------ Page text
The Ashland gun store continued to grow. Bare saw more opportunities in nearby Huntington, West Virginia and began developing plans to expand, but he didn’t want to simply replicate the same type of shop he’d built in Ashland. Instead, he wanted a gun shop with expanded inventory, a multi-lane firing range that could safely handle both handguns and rifles, and a themed restaurant all in one building. He figured he’d need around $2,000,000 to do it right. By chance, the loan officer who helped him open the first store had recently moved to a larger bank with higher lending limits. Even though he still had to use his personal assets as collateral, based on the performance of his first store, Bare was able to get the financing in place and opened the second flagship store in 2018. Things continued to grow.
------------
------ Input data
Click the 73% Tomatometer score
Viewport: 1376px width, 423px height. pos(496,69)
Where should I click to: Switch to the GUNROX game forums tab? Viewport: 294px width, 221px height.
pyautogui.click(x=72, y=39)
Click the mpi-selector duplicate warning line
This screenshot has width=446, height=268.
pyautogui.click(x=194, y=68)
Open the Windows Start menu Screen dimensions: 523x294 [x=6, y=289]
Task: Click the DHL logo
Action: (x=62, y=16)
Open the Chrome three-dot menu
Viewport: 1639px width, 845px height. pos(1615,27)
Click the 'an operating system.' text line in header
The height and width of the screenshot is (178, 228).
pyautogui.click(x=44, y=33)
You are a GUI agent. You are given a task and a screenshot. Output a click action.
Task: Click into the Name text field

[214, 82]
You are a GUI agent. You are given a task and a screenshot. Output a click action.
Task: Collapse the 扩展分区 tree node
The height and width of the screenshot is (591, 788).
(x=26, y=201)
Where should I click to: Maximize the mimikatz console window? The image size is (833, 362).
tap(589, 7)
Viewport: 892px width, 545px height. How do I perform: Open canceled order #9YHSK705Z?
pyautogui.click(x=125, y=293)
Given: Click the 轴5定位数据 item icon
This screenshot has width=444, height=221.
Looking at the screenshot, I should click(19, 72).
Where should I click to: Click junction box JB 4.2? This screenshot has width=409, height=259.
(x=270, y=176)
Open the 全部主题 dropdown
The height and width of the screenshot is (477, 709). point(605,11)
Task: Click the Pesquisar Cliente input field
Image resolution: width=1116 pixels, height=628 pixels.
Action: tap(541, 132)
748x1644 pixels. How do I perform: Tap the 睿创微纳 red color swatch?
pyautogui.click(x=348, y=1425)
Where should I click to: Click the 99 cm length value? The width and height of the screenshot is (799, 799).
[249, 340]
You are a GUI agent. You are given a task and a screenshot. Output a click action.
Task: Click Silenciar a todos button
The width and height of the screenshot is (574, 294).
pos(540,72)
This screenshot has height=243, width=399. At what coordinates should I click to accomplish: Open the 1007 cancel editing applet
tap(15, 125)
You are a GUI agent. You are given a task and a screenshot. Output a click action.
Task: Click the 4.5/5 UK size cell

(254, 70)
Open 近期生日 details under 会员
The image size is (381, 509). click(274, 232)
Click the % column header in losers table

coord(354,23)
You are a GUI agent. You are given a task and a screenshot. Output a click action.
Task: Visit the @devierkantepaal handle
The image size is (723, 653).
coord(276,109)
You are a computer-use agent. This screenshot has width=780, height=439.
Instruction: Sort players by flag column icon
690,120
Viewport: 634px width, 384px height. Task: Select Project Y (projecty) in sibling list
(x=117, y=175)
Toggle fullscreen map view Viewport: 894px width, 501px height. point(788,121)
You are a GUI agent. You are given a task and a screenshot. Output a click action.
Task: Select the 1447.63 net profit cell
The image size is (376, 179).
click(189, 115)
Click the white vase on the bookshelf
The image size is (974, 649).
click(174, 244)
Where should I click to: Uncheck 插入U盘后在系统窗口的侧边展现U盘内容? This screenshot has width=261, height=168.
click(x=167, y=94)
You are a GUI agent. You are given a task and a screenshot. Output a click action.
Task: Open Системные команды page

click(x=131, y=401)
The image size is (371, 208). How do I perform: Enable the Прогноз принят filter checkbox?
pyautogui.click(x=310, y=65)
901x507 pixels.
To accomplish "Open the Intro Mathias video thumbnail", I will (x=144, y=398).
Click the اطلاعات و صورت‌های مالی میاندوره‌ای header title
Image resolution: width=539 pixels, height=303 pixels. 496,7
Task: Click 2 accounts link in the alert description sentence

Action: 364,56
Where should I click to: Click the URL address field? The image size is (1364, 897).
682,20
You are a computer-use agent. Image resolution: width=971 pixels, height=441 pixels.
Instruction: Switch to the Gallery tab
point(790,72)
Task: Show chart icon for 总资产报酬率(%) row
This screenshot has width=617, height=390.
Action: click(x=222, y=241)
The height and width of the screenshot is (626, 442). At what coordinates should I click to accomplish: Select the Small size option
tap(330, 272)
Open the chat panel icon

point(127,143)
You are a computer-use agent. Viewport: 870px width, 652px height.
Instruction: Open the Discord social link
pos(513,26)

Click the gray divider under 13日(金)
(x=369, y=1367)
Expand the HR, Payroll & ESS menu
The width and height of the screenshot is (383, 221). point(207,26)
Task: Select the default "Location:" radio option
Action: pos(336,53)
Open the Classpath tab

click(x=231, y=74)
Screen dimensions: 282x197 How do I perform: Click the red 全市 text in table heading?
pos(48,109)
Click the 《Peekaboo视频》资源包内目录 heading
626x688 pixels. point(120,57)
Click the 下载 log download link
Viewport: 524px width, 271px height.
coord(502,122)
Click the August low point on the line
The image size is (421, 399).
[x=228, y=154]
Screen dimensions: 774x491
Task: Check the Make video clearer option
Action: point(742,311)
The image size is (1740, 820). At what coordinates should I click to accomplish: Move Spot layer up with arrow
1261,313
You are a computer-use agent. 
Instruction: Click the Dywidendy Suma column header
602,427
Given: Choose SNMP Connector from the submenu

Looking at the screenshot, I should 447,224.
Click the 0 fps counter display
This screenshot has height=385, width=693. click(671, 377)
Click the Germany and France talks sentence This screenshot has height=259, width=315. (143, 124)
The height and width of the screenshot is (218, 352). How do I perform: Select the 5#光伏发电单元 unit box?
------------
## Exercise requirements:
(a) Summarize the passage on Bare's gun store expansion in two sentences.
(b) In the passage on Bare's gun store expansion, how much did Bare figure he would need for the Huntington project?
(c) Pick up the passage on Bare's gun store expansion after its final sentence and continue it.
The material has no connection to the passage on Bare's gun store expansion.

## Answers to each task:
(a) As the Ashland store grew, Bare planned a second location in Huntington, West Virginia that would combine an expanded gun shop, a multi-lane range for handguns and rifles, and a themed restaurant, at an estimated cost of around $2,000,000. With help from the loan officer from his first store, who had moved to a larger bank, and with his personal assets as collateral, he secured financing and opened the flagship store in 2018.

(b) Around $2,000,000.

(c)
During the 2018 Christmas season, Bare decided to rent space at the local mall in Huntington and follow the same promotional strategy he’d used in Ashland the previous year. Once again, his t-shirt inventory sold out. Bare agreed to extend the seasonal lease on the mall space and began making more shirts. That’s when things shifted into high gear. “A little later my accountant started showing me the numbers and he said flat out, ‘Billy, you’re not in the gun business, you’re in the t-shirt business.’ So that’s when we started expanding our retail stores.”
Four years later, even with all the negative headwinds caused by the COVID pandemic, Bare Arms Trading Company now has nine retail stores, three restaurants, and two gun range complexes located in West Virginia, Kentucky, Tennessee, and South Carolina. Sadly, the small community bank that helped him get started was purchased by a larger institution and changed its lending standards to meet more stringent federal guidelines. Today, Bare would never have been able to get financing to start his company.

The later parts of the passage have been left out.